# Exercise instructions
Reproduce the records below; each should match the original exactly.

━━━

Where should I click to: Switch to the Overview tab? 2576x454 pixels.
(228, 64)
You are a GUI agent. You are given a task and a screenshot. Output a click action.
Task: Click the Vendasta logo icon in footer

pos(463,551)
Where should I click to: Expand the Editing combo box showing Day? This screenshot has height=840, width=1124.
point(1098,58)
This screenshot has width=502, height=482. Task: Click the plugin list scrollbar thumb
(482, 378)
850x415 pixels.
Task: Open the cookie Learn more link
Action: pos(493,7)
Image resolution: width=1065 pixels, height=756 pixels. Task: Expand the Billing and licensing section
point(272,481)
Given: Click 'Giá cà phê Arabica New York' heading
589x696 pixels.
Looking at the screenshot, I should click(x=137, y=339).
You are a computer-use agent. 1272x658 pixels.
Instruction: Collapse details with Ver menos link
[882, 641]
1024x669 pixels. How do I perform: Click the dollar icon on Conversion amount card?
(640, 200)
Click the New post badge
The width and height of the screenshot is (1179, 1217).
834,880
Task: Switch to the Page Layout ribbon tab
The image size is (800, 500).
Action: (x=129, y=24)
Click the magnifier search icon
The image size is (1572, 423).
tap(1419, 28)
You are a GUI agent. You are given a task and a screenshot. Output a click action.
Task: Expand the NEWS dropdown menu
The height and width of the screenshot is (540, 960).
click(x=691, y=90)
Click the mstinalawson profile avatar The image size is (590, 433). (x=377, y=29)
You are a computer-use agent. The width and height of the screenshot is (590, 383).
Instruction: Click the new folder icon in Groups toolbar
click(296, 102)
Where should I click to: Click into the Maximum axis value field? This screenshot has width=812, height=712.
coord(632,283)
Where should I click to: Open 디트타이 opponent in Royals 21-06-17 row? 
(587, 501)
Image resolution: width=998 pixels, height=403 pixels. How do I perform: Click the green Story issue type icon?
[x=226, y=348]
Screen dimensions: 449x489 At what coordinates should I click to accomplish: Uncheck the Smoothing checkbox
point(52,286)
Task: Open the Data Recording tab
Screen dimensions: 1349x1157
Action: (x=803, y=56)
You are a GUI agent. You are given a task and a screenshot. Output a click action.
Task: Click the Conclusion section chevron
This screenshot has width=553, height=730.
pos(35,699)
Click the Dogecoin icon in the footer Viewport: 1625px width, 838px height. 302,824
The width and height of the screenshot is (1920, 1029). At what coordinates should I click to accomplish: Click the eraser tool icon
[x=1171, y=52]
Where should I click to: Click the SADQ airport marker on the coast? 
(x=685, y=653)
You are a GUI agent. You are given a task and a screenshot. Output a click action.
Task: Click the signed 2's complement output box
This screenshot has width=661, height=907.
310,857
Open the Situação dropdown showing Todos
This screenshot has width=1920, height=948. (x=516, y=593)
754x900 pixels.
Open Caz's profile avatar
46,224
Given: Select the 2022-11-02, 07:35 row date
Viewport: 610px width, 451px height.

━━━

# Output below
Where should I click to: Switch to the Overview tab? 2576x454 pixels.
(228, 64)
You are a GUI agent. You are given a task and a screenshot. Output a click action.
Task: Click the Vendasta logo icon in footer

pos(463,551)
Where should I click to: Expand the Editing combo box showing Day? This screenshot has height=840, width=1124.
point(1098,58)
This screenshot has width=502, height=482. Task: Click the plugin list scrollbar thumb
(482, 378)
850x415 pixels.
Task: Open the cookie Learn more link
Action: pos(493,7)
Image resolution: width=1065 pixels, height=756 pixels. Task: Expand the Billing and licensing section
point(272,481)
Given: Click 'Giá cà phê Arabica New York' heading
589x696 pixels.
Looking at the screenshot, I should click(x=137, y=339).
You are a computer-use agent. 1272x658 pixels.
Instruction: Collapse details with Ver menos link
[882, 641]
1024x669 pixels. How do I perform: Click the dollar icon on Conversion amount card?
(640, 200)
Click the New post badge
The width and height of the screenshot is (1179, 1217).
834,880
Task: Switch to the Page Layout ribbon tab
The image size is (800, 500).
Action: (x=129, y=24)
Click the magnifier search icon
The image size is (1572, 423).
tap(1419, 28)
You are a GUI agent. You are given a task and a screenshot. Output a click action.
Task: Expand the NEWS dropdown menu
The height and width of the screenshot is (540, 960).
click(x=691, y=90)
Click the mstinalawson profile avatar The image size is (590, 433). (x=377, y=29)
You are a computer-use agent. The width and height of the screenshot is (590, 383).
Instruction: Click the new folder icon in Groups toolbar
click(296, 102)
Where should I click to: Click into the Maximum axis value field? This screenshot has width=812, height=712.
coord(632,283)
Where should I click to: Open 디트타이 opponent in Royals 21-06-17 row? 
(587, 501)
Image resolution: width=998 pixels, height=403 pixels. How do I perform: Click the green Story issue type icon?
[x=226, y=348]
Screen dimensions: 449x489 At what coordinates should I click to accomplish: Uncheck the Smoothing checkbox
point(52,286)
Task: Open the Data Recording tab
Screen dimensions: 1349x1157
Action: (x=803, y=56)
You are a GUI agent. You are given a task and a screenshot. Output a click action.
Task: Click the Conclusion section chevron
This screenshot has width=553, height=730.
pos(35,699)
Click the Dogecoin icon in the footer Viewport: 1625px width, 838px height. 302,824
The width and height of the screenshot is (1920, 1029). At what coordinates should I click to accomplish: Click the eraser tool icon
[x=1171, y=52]
Where should I click to: Click the SADQ airport marker on the coast? 
(x=685, y=653)
You are a GUI agent. You are given a task and a screenshot. Output a click action.
Task: Click the signed 2's complement output box
This screenshot has width=661, height=907.
310,857
Open the Situação dropdown showing Todos
This screenshot has width=1920, height=948. (x=516, y=593)
754x900 pixels.
Open Caz's profile avatar
46,224
Given: Select the 2022-11-02, 07:35 row date
Viewport: 610px width, 451px height.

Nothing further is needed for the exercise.